According to Mr Moriarty, “the publication of the Strategy is another timely and critical step towards establishing a world-class Further Education and Training sector for Ireland, that will be valued at home and abroad, and have the clear capacity to provide the skills and competences that Irish citizens require to make the most of their lives – in the home, in the community, and in the workplace.”
In particular Mr Moriarty welcomed the following.
- The commitment to strategic planning and oversight, with all entities collaborating with a common purpose to provide an integrated and targeted delivery of Further Education programmes right across the country – something ETBI has sought for years so that the sector can be supported in terms of structure, finance and strategies;
- The recognition of the need for capital budgets to ensure that the buildings and facilities used to deliver Further Education and Training match those in 1st, 2nd and 3rd level education.

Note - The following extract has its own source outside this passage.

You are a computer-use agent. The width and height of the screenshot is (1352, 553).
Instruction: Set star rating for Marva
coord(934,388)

“It is absolutely unacceptable that many of the facilities used by FET students are not fit-for-purpose,” said Mr Moriarty. “Most recently, this situation was underlined by the exclusion of Further Education colleges from the Summer Works Scheme. The recognition of the need for capital budgets must not remain aspirational. ETBI will be campaigning to secure a capital budget for FET facilities.”
Mr Moriarty continued:
- “All ETBs will need appropriate structures and supports to meet the challenges of the FET Strategy. For too long, the FET sector has survived on a shoe-string without real and focussed support from the state. ETBI’s expectation is that FET will be appropriately resourced to deliver on the targets set by government.”
- “This resourcing will also need to extend an appropriate investment in qualification and continuous professional development of those who deliver FET programmes. If up-skilling the workforce is a key task for Further Education and Training, then the up-skilling of those who undertake that work must be seen as a matter of high priority.”

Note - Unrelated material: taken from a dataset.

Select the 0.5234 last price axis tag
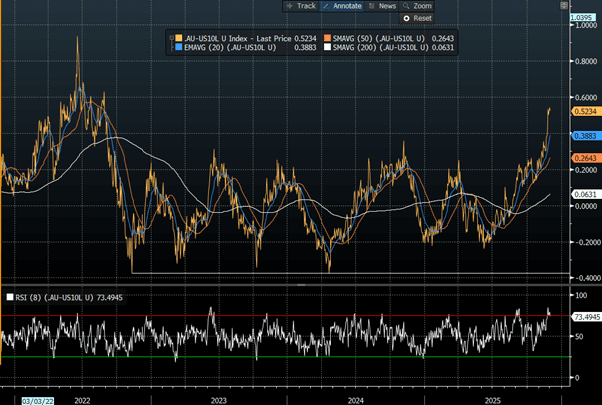The height and width of the screenshot is (405, 602). click(x=583, y=110)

- “ETBI supports fully the proposal for greater engagement with employers. Shortly, employer organisations will nominate their representatives to Education and Training Boards (ETBs), and this will go some way to bridging the gap between FET provision and the world of work. In addition, there will also now be opportunities for ETBs to establish sub-committees with representation from local employers. All of this will secure the on-going input of employers into Further Education and Training.”
- “FET colleges remain locked in the 2nd level system, which bears no practical relationship to their operational realities. ETBI will be seeking the engagement of all stakeholders (DES/SOLAS/ETBs and relevant trade unions), to put in place a fit-for-purpose college structure which meets the needs of both staff and learners. The current situation cannot remain in place any longer.”
- “The commitment to putting in place an integrated learner and course database is essential to the effective implementation of the Strategy. For too long, all involved with the planning for and delivery of Further Education and Training have been hampered by the lack of easily accessible data. Once the database comes on-stream, the work of policy-makers and practitioners will be hugely facilitated.”
In concluding his remarks, Mr Moriarty said:
“Our preoccupation with third level education has blinded us for too long to the reality that, as studies in the US and Europe so clearly demonstrate, by 2020 some two-thirds of all jobs will still require mid- to low-level skills. Hopefully, the Strategy will enable us to address this reality – a reality that, left unaddressed, will condemn large cohorts of Irish citizens to permanent exclusion from the workforce.”